The concerns included a shortage of pilots at Air India Express, the state carrier’s budget airline; a shortage of engines and a spate of pilot departures at Kingfisher Airlines; a two-year delay in auditing international operations at Jet Airways; a lack of instructors for the Boeing 737 aircraft at SpiceJet; and incomplete investigations of incidents at IndiGo.
The Indian airline industry is nearing a crisis after rapid growth, analysts say. In the last seven years, according to the Center for Asia Pacific Aviation, passenger numbers have tripled, to more than 150 million last year. About $14 billion has been invested in aircraft and more than $25 billion in the whole industry in that time, but the growth in pilots, flight trainers, regulatory safety experts and maintenance engineers has not kept pace with demand, according to analysts and regulators themselves.
Stiff competition in the industry has recently driven down revenue to the point where several airlines are nearing bankruptcy, raising more safety concerns.
“The airline sector is broadly at a brink of financial disaster,” said Kapil Kaul, the South Asia chief executive at the Center for Asia Pacific Aviation. “Most of them don’t have a business case to exist, and fund-raising options have dried up.”
The Indian airline industry has lost $5 billion to $6 billion in the last five years and this year was expected to lose an additional $2 billion, he said.
While in other parts of the world, some airlines may have consolidated or shut, in India they remained in business in part because they are financed by entrepreneurs who have a personal stake in trying to make the business work, Mr. Kaul said.
“The airlines which are surviving are beyond business,” he said.
The report did not discuss direct dangers to passengers. Mr.

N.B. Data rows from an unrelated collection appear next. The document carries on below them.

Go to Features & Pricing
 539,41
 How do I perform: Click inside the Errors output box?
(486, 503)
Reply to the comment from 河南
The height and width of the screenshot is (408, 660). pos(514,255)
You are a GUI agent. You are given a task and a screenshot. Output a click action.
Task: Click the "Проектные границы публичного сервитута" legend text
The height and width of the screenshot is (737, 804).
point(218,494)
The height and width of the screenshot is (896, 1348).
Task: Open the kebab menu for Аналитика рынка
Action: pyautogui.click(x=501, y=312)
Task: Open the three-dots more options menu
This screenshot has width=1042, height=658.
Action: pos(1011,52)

Kaul said that if the regulator had thought passengers were at risk, it would have grounded airlines.
IndiGo, one of the few Indian airlines that is not losing money, disputed the regulator’s report, saying, among other things, that the airline had removed engines early to comply with a directive from the Federal Aviation Administration in the United States about one engine model, and that all employees were “strongly encouraged” to report any safety issues.
A spokeswoman for GoAir said that the airline had met with the regulator on Jan. 6 about the report and that the regulator had “fully accepted” GoAir’s response. “GoAir has always been committed to guarantee high safety standards and will continue to invest all the resources necessary to keep our standards at the highest level,” she said.
Jet Airways said, “All points raised by the report have been clarified and accepted by the safety department of D.G.C.A. Guest safety is of paramount importance at Jet Airways and JetLite,” a Jet subsidiary.